MANN: Well … perhaps … yes… .

QUESTION: All right. We’ve got as much time as you have.

We’ll try again. What else were you asked to do on this hypothetical assignment?

MANN: Well, you understand it was very indefinite. No arrangement was made.

QUESTION: Yes, yes, we understand that. What else did Anderson want you to do?

MANN: Well, there were, perhaps, some doors that would require unlocking. Also, perhaps, an upright safe and perhaps a wall safe. He wanted a technically trained man who understood those things.

QUESTION: Of course, Mr. Mann. And you understood those things?

MANN: But naturally! I am a graduate of the Stuttgarter Technische Hochschule, and served as assistant professor in mechanical and electrical engineering at the Zurich Académie du Mécanique. I assure you, I am quite competent in my fields.
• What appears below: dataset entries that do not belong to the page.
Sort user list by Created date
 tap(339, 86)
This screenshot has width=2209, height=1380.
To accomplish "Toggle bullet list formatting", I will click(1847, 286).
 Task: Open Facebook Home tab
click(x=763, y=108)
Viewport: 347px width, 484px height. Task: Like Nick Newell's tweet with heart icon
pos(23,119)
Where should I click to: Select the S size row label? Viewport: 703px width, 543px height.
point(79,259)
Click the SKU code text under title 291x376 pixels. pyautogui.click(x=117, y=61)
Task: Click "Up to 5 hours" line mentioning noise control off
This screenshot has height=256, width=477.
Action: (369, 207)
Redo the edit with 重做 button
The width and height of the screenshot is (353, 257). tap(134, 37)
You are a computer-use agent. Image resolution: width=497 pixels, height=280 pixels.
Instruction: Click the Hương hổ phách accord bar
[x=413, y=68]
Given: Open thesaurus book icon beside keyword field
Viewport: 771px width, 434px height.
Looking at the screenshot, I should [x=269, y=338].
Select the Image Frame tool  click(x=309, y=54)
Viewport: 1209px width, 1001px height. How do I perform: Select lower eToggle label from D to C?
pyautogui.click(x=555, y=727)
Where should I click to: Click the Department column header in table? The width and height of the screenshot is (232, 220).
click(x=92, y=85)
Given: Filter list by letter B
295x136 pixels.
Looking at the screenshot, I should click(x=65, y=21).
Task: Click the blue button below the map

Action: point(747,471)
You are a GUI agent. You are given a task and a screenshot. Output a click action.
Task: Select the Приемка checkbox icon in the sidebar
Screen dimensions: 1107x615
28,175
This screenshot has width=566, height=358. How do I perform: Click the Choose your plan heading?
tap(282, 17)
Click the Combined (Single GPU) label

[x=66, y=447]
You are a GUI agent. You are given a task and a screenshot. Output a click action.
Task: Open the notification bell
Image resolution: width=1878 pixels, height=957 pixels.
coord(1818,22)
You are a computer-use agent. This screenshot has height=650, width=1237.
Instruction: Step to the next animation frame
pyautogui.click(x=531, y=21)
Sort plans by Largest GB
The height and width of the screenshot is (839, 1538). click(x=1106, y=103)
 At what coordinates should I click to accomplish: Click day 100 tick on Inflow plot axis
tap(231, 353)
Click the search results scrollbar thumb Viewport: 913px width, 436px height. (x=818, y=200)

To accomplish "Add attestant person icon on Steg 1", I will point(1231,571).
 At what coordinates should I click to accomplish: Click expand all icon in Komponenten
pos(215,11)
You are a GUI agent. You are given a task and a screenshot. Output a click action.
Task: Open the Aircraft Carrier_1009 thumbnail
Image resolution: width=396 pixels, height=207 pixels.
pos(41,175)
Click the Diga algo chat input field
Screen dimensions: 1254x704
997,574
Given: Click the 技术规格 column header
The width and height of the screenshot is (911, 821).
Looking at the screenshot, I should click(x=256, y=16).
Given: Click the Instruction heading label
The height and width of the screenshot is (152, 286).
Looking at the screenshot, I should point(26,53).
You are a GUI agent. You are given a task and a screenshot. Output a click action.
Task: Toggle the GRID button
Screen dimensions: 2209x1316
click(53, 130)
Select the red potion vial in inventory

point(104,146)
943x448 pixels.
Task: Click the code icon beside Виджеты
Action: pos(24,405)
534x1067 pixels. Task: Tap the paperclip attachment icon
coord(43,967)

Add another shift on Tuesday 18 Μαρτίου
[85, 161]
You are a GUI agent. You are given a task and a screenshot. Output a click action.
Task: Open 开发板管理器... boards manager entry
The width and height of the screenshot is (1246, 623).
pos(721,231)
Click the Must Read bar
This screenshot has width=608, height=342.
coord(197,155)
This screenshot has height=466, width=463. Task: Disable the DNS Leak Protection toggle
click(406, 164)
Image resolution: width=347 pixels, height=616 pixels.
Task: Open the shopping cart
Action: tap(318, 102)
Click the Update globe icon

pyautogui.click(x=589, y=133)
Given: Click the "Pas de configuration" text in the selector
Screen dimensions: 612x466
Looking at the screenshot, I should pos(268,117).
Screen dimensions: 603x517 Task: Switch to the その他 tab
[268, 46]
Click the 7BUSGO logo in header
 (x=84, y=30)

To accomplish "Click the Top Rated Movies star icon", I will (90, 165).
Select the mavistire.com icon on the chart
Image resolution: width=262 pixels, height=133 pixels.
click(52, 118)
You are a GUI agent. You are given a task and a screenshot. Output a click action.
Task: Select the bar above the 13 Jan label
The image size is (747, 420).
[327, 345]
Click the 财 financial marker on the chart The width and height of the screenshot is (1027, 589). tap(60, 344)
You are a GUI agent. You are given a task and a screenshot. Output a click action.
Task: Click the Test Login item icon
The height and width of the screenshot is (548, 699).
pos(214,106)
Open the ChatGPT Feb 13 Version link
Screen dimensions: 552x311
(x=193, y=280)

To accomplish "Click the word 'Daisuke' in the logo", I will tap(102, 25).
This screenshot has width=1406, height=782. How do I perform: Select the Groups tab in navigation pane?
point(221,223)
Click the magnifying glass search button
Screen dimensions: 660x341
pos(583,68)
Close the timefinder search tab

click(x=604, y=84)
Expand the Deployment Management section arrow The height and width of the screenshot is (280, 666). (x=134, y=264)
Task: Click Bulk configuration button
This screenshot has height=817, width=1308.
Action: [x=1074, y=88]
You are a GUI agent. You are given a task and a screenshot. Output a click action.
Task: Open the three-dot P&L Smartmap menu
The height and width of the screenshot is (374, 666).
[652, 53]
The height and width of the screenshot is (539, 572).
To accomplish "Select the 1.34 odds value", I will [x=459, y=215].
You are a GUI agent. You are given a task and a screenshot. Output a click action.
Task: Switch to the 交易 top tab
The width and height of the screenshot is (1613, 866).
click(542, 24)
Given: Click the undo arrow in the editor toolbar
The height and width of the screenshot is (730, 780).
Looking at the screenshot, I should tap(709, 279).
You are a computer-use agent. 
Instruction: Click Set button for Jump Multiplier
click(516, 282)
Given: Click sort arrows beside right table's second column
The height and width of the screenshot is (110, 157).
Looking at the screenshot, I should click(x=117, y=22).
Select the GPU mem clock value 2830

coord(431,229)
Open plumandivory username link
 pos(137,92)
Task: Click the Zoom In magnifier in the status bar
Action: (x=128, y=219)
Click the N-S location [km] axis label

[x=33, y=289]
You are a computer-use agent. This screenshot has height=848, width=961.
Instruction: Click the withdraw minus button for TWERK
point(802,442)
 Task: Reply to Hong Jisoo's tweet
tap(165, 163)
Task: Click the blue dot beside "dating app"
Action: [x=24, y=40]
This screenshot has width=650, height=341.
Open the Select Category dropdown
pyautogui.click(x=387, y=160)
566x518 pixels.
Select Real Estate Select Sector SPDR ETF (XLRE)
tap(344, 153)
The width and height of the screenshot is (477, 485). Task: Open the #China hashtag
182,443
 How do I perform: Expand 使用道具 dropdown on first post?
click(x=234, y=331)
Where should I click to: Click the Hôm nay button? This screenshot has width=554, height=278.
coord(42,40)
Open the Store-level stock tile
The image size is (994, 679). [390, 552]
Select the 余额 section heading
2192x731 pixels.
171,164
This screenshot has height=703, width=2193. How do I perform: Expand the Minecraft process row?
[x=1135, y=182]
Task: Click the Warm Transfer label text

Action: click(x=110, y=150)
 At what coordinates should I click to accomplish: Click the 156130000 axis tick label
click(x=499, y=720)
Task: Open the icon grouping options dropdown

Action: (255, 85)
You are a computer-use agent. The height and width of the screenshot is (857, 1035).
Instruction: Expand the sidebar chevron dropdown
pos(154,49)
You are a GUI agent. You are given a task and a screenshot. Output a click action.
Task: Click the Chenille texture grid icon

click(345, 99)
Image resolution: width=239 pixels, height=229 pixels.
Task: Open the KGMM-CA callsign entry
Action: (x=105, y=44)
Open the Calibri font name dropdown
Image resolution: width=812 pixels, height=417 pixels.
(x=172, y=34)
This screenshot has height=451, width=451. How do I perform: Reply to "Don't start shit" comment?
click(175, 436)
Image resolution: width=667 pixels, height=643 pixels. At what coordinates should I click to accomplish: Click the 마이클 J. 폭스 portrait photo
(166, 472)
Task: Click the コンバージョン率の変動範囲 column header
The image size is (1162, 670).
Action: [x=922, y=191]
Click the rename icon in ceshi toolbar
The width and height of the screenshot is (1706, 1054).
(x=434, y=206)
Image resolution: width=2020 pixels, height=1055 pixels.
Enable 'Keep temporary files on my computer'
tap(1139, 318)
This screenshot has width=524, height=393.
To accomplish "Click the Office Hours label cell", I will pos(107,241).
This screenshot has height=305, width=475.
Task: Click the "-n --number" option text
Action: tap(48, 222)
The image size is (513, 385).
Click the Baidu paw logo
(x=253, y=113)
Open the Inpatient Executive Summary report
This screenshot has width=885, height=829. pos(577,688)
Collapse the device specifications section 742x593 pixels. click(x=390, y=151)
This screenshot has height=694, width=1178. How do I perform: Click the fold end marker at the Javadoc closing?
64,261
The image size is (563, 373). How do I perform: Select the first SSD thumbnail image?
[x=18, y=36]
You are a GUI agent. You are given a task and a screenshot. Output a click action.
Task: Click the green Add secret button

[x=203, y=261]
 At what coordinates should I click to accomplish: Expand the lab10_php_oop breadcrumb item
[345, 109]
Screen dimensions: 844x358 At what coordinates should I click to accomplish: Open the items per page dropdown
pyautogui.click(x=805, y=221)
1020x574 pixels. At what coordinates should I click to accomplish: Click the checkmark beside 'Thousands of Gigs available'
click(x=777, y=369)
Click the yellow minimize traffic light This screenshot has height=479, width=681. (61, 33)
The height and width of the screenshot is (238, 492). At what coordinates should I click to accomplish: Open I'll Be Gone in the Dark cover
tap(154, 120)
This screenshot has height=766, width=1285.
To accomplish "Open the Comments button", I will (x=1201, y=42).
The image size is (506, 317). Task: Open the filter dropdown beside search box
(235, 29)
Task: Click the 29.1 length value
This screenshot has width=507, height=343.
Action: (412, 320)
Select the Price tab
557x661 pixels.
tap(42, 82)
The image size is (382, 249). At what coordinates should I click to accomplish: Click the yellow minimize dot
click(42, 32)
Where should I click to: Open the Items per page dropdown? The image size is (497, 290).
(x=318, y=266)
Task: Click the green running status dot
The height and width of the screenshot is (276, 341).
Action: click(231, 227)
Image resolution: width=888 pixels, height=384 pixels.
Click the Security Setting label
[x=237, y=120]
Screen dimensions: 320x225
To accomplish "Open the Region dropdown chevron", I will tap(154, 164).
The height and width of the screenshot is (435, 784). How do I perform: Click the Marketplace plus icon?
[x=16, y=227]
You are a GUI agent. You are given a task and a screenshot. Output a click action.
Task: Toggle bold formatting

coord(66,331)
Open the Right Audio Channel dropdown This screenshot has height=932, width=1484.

QUESTION: We are quite aware of that, sir. Now let’s see if we’ve got all this straight. On July twenty-six, at about one P.M., John Anderson came to your shop at one-nine-seven-five Avenue D, New York City, and asked if you would be available for a job that might or might not materialize. This job would consist, on your part, of cutting telephone and alarm systems in a certain apartment house—location unspecified—of cutting the power supply to the self-service elevator in that house, of forcing open doors or picking the locks of doors in that house, and of opening safes of various types in the apartments of that house. Is that correct?

MANN: Well, I… .

QUESTION: Is that correct?

MANN: Please, may I have a glass of water?

QUESTION: Certainly. Help yourself.

MANN: Thank you. My throat is quite dry. I smoke so much. You have a cigarette perhaps?

QUESTION: Here.

MANN: Thank you again.

QUESTION: The statement I just repeated to you—is that correct?

MANN: Yes. That is correct. That is what John Anderson wanted me to do.